Happens a lot to Cal people. It’s a big place. Some 30,000 students then — up to almost 45,000 now. My wife took two degrees there, and then was on the faculty. I didn’t know her until the mid-’80s.

Our friend had been one year behind me, and we have many interests in common. We figure we were at the same free Talking Heads concert on Lower Sproul. Didn’t know him until recently. (His poor wife. All this Go Bears talk through the meal. Must drive the non-Cal types bonkers. Deal with it, infidels!)

But as we talked about all things Berkeley, a source of endless fascination to me — as if I were still in college after all these years, and in fact I am still quite involved on campus — our friend made a very cogent point.

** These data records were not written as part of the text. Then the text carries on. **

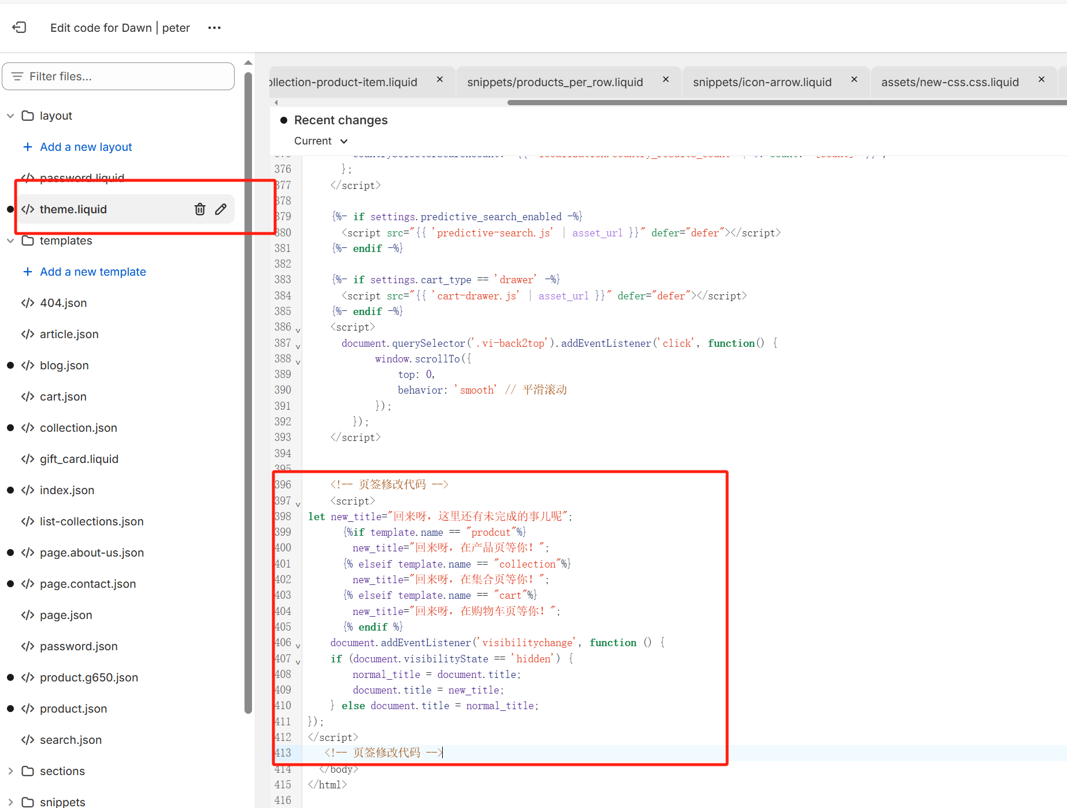Fold the code block at line 387
Image resolution: width=1067 pixels, height=808 pixels.
click(x=298, y=347)
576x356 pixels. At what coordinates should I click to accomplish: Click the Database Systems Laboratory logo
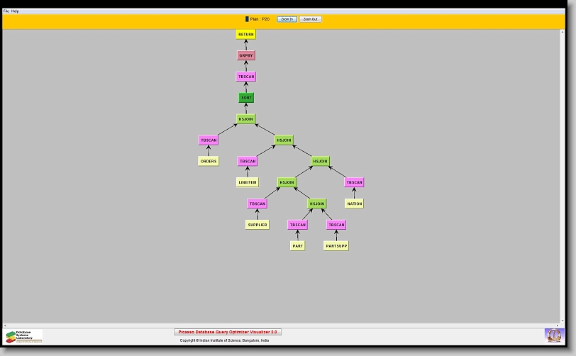tap(23, 336)
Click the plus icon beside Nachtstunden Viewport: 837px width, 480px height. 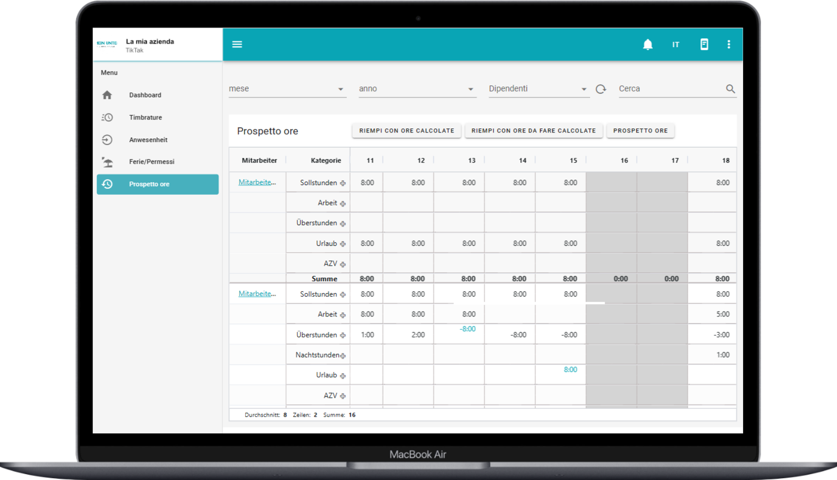click(x=343, y=356)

We had discussed the successful lawsuit, now put on hold, by city of Berkeley neighborhood groups aimed at limiting enrollment at the university until it somehow manages to build more student housing.

Students are packed into apartments like tinned fish. Dormitories are over-subscribed. Some, at the No. 1 public university in the nation or the world or the universe, depending on which magazine you read, are indeed living out of their cars.

It’s way worse than it used to be, but it was also kind of always thus. I knew a guy who, very much against the rules and probably the law, lived in the attic of the student publications’ Pelican Building in the middle of campus. You got into his digs by standing on the toilet and pulling yourself up through a hole in the ceiling into a weird little Hobbity space.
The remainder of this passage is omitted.